__Your task__
From the news item on Founders Fund's SpaceX investment, answer:
1. At what valuation did Founders Fund invest in SpaceX?
2. How much annual revenue does Amazon generate?
3. What price did the stock settle at on day one?

__Page text__
□ □ □ □ □ □ □

News

Founders Fund's ~$20M SpaceX bet may be the best venture investment in history

Jun 12, 2026

Key Points

  • Founders Fund's roughly $20 million SpaceX investment at a $200 million valuation now represents $800 billion to $1.2 trillion in value, outpacing Masayoshi Son's historic $20 million Alibaba bet in absolute returns.
  • SpaceX's $2.2 trillion IPO valuation exceeds Amazon's current market cap despite Amazon generating $575 billion in annual revenue, leaving execution risk on Morgan Stanley's $500 billion revenue forecast by 2030.
  • The stock popped 24% on day one, settling at $1.67 from the $1.35 IPO price after bankers priced it tight.

Summary

Founders Fund's $20M SpaceX bet may be the best venture investment in history

Founders Fund's early bet on SpaceX—roughly $20 million at a $200 million valuation—now represents somewhere between $800 billion and $1.2 trillion in value, depending on dilution and the company's final IPO valuation of $2.2 trillion. The math makes it a genuine contender for the best venture return on record.

□ □ □ □ □ □ □

__Data extract__
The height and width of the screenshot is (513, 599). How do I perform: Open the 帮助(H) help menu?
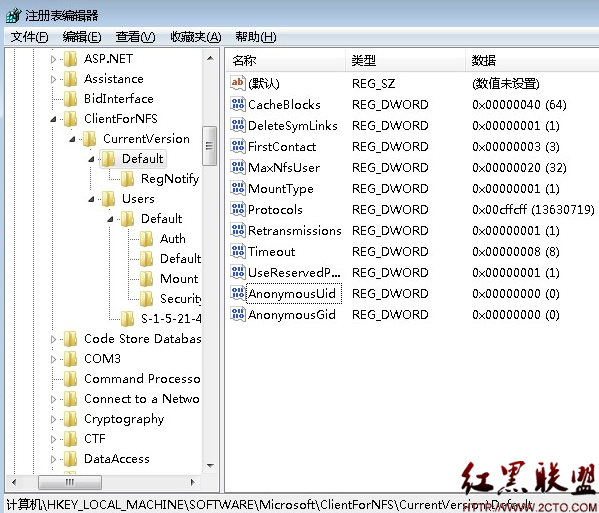(x=256, y=37)
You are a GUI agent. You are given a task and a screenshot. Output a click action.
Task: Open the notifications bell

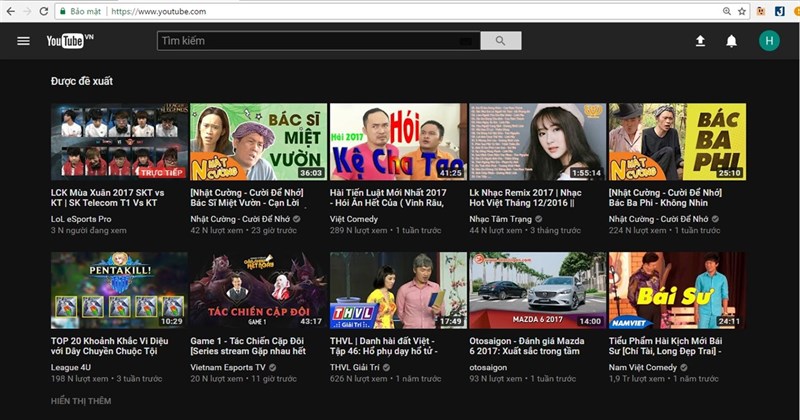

□ □ □ □ □ □ □

__Result of the exercise__
1. $200 million
2. $575 billion
3. $1.67